# Plugin Content

A plugin is a library with a defined interface, which is loaded on demand. This differs from a library as a library is linked and loaded on startup of the application. In the QML case, the interface is called `QQmlExtensionPlugin`. There are two methods interesting for us `initializeEngine()` and `registerTypes()`. When the plugin is loaded first the `initializeEngine()` is called, which allows us to access the engine to expose plugin objects to the root context. In the majority, you will only use the `registerTypes()` method. This allows you to register your custom QML types with the engine on the provided URL.

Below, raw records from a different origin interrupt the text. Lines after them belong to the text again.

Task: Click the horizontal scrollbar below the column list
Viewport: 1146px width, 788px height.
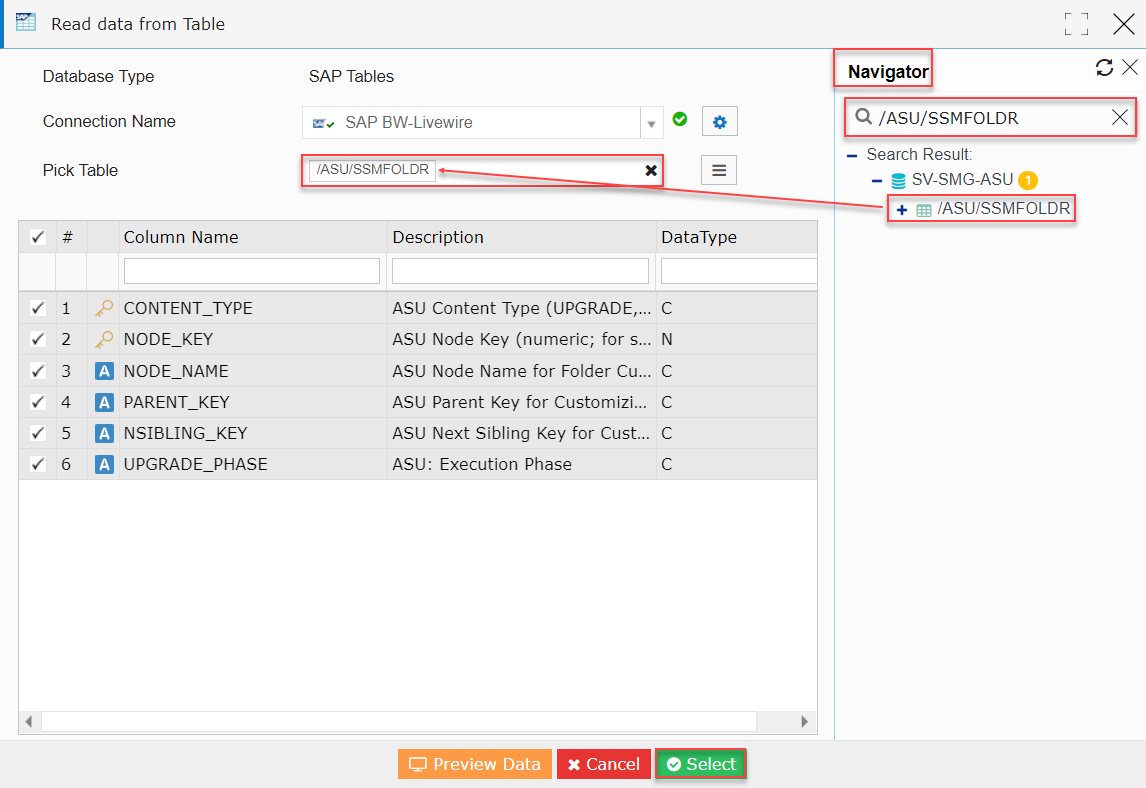Action: (400, 721)
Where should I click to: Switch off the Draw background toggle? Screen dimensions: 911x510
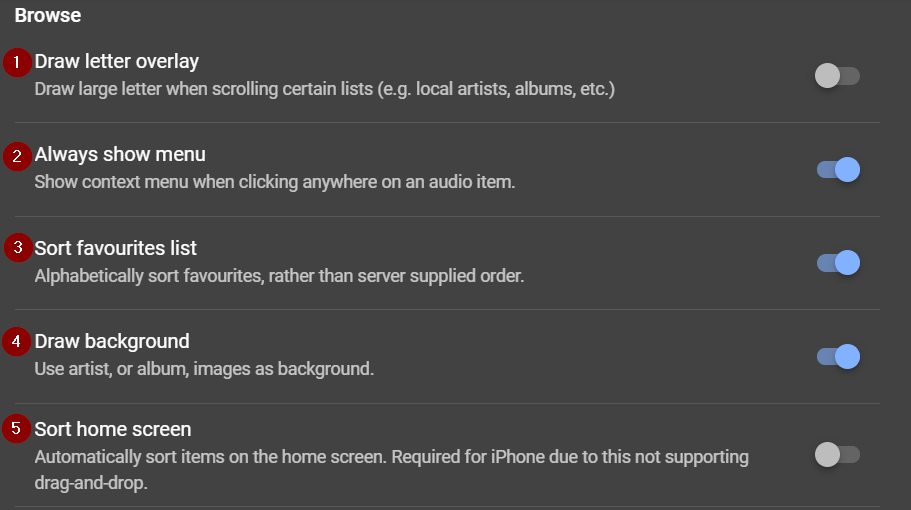pos(837,357)
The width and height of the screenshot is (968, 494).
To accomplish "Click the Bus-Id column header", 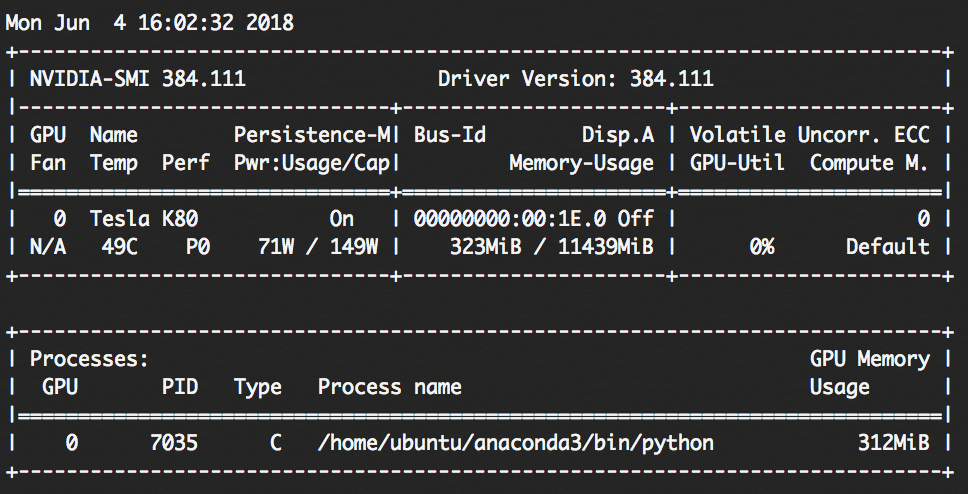I will (x=449, y=135).
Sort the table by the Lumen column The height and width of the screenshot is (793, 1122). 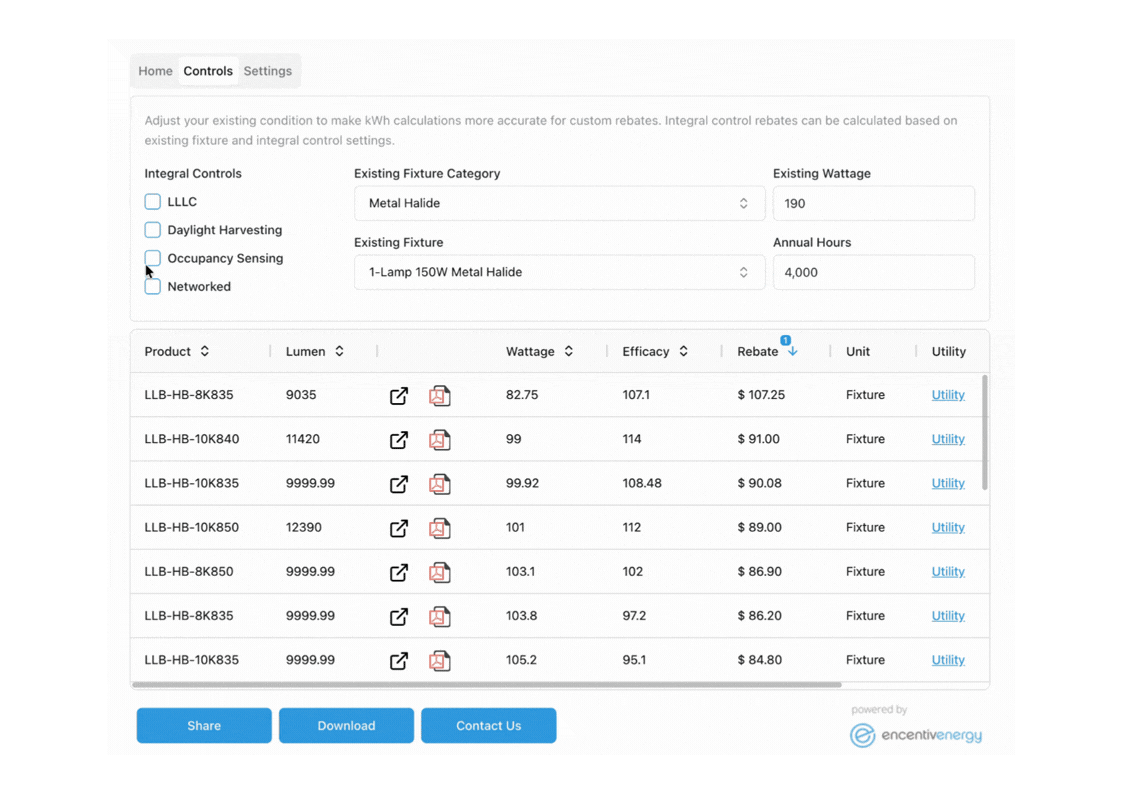click(337, 351)
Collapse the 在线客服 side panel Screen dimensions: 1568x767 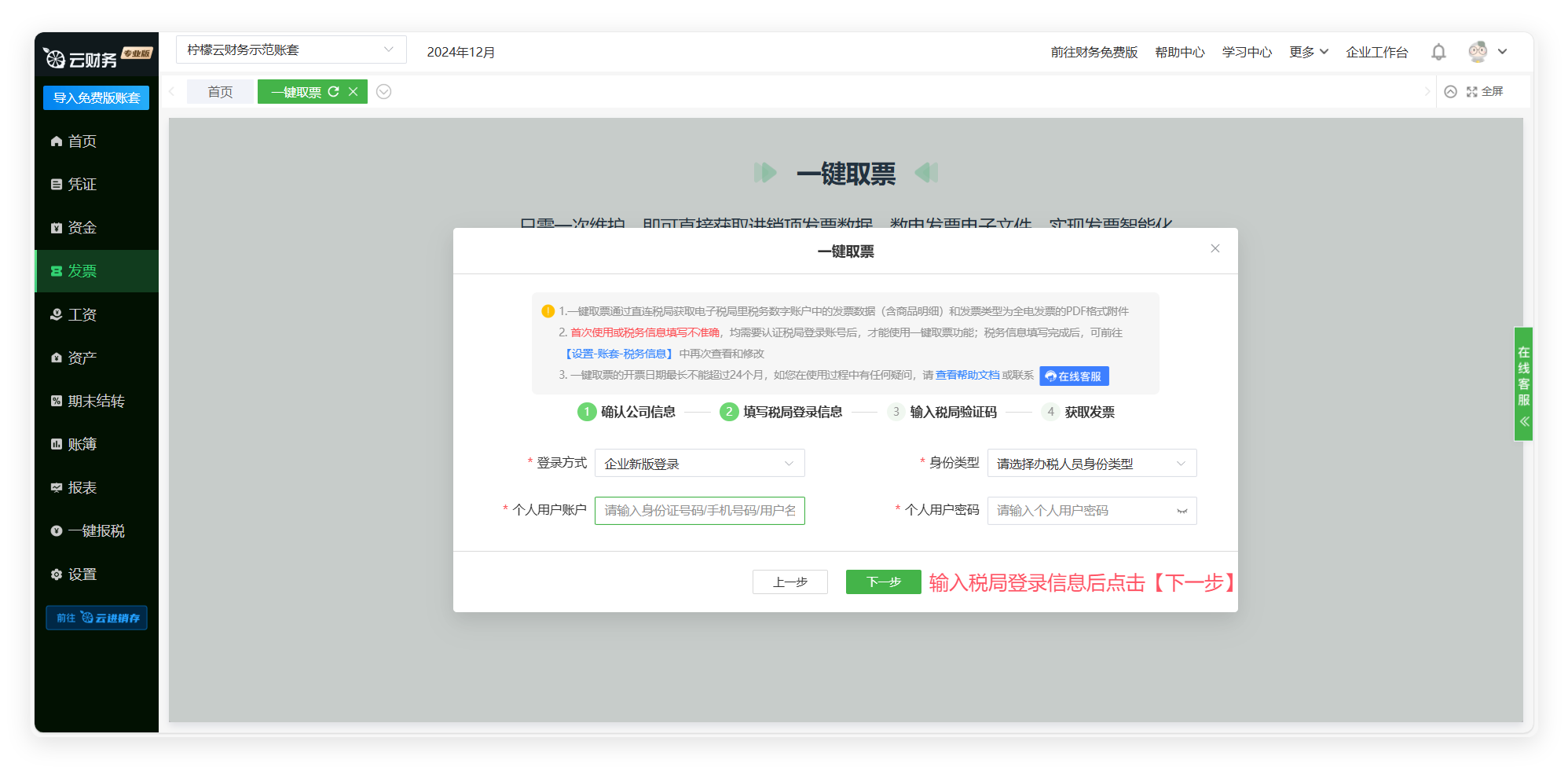click(x=1524, y=421)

Let us explore by building a small `FileIO` utility class. It would let you read and write text files from QML. A first iteration could look like this in a mocked QML implementation.

```qml
// FileIO.qml (good)
QtObject {
    function write(path, text) {};
    function read(path) { return "TEXT" }
}
```

This is a pure QML implementation of a possible C++ based QML API. We use this to explore the API. We see we need a `read` and a `write` function. We also see that the `write` function takes a `path` and a `text`, while the `read` function takes a `path` and returns a `text`. As it looks, `path` and `text` are common parameters and maybe we can extract them as properties to make the API easier to use in a declarative context.

```qml
// FileIO.qml (better)
QtObject {
    property url source
    property string text
    function write() {} // open file and write text 
    function read() {} // read file and assign to text 
}
```

Yes, this looks more like a QML API. We use properties to allow our environment to bind to our properties and react to changes.

To create this API in C++ we would need to create an Qt C++ interface looking like this.

```cpp
class FileIO : public QObject {
    ...
    Q_PROPERTY(QUrl source READ source WRITE setSource NOTIFY sourceChanged)
    Q_PROPERTY(QString text READ text WRITE setText NOTIFY textChanged)
    ...
public:
    Q_INVOKABLE void read();
    Q_INVOKABLE void write();
    ...
}
```

The `FileIO` type need to be registered with the QML engine. We want to use it under the “org.example.io” module

```qml
import org.example.io 1.0

FileIO {
}
```

A plugin could expose several types with the same module. But it can not expose several modules from one plugin. So there is a one to one relationship between modules and plugins. This relationship is expressed by the module identifier.